[TASK ITEM]
Pictures are to be excluded. Please print only the lines from the one containing "Show the payment totals via Totali" through the end of the data, exactly as they appear.

[Screenshot grounding data]
++++++++
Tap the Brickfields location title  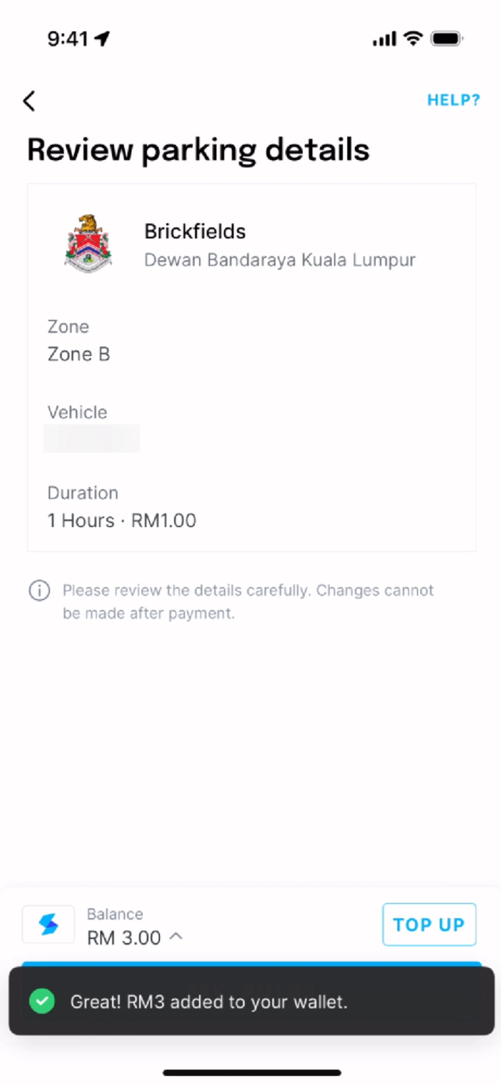(195, 231)

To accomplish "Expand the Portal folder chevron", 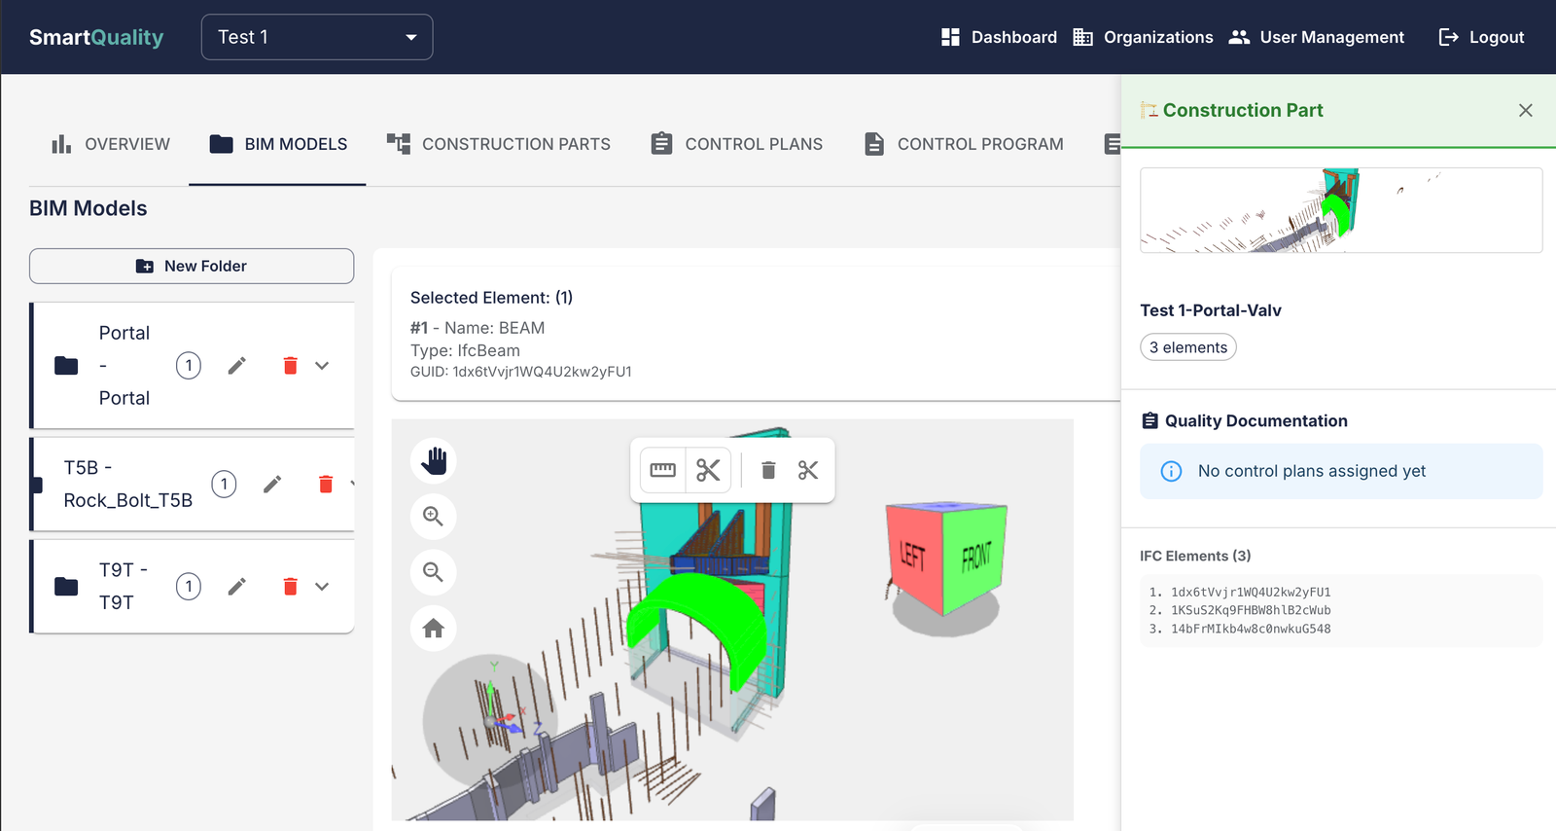I will click(322, 366).
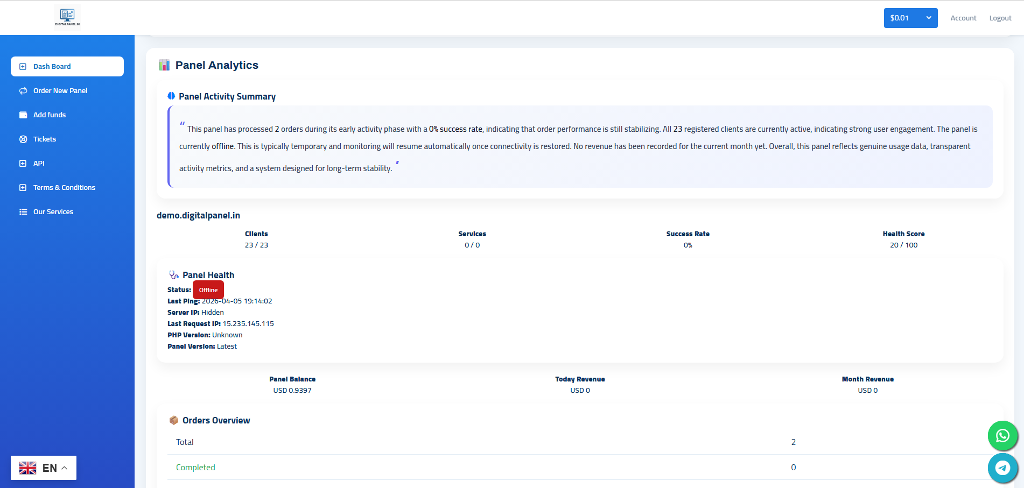Click the Add funds wallet icon
1024x488 pixels.
(x=23, y=115)
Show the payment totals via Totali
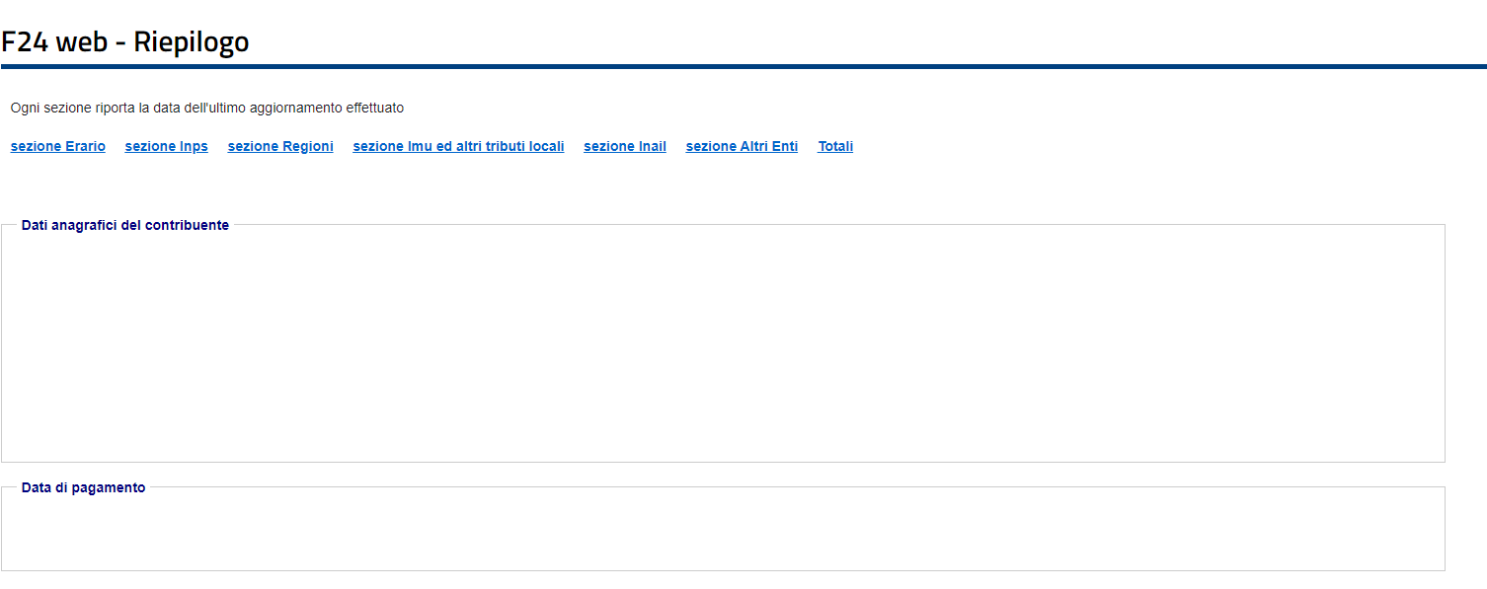 click(x=835, y=146)
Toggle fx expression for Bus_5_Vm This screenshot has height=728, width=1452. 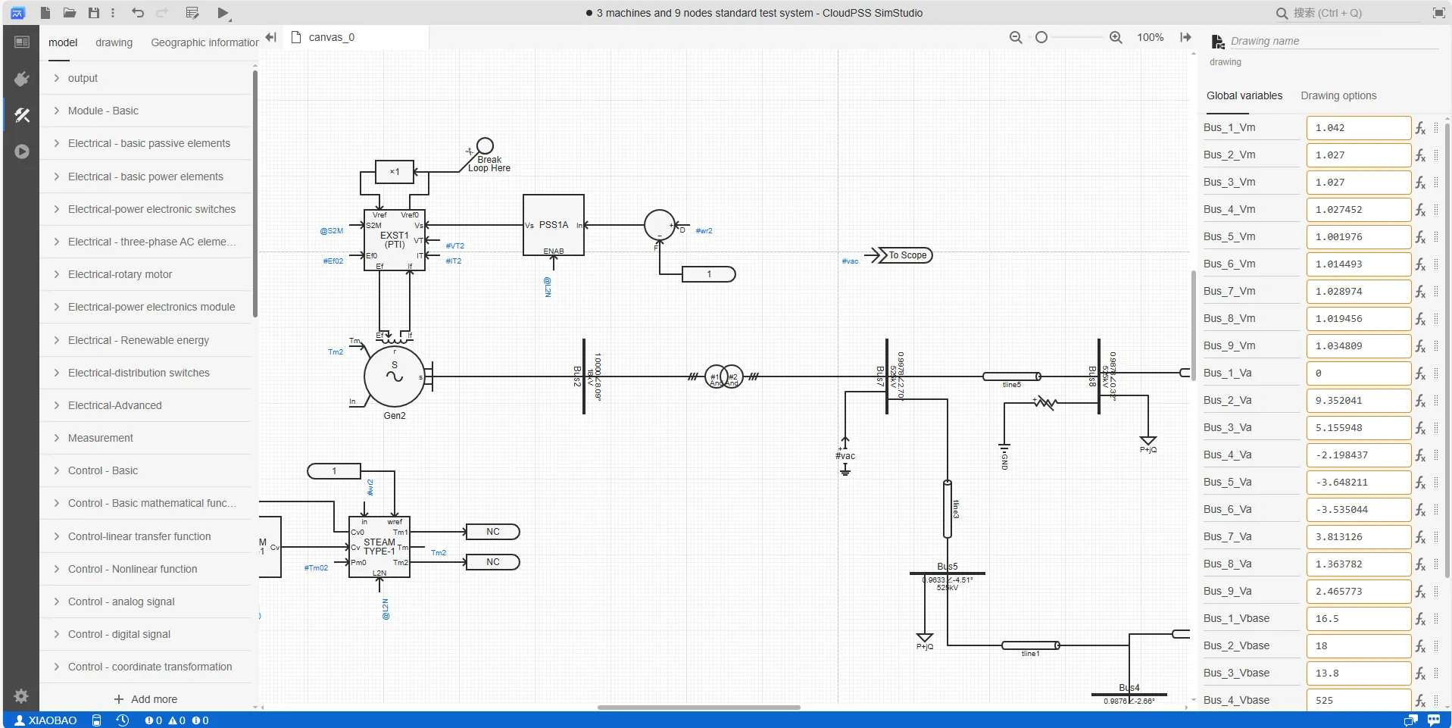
++++++++
[RESULT]
Show the payment totals via Totali
 click(x=835, y=146)
Toggle fx expression for Bus_5_Vm This screenshot has height=728, width=1452. 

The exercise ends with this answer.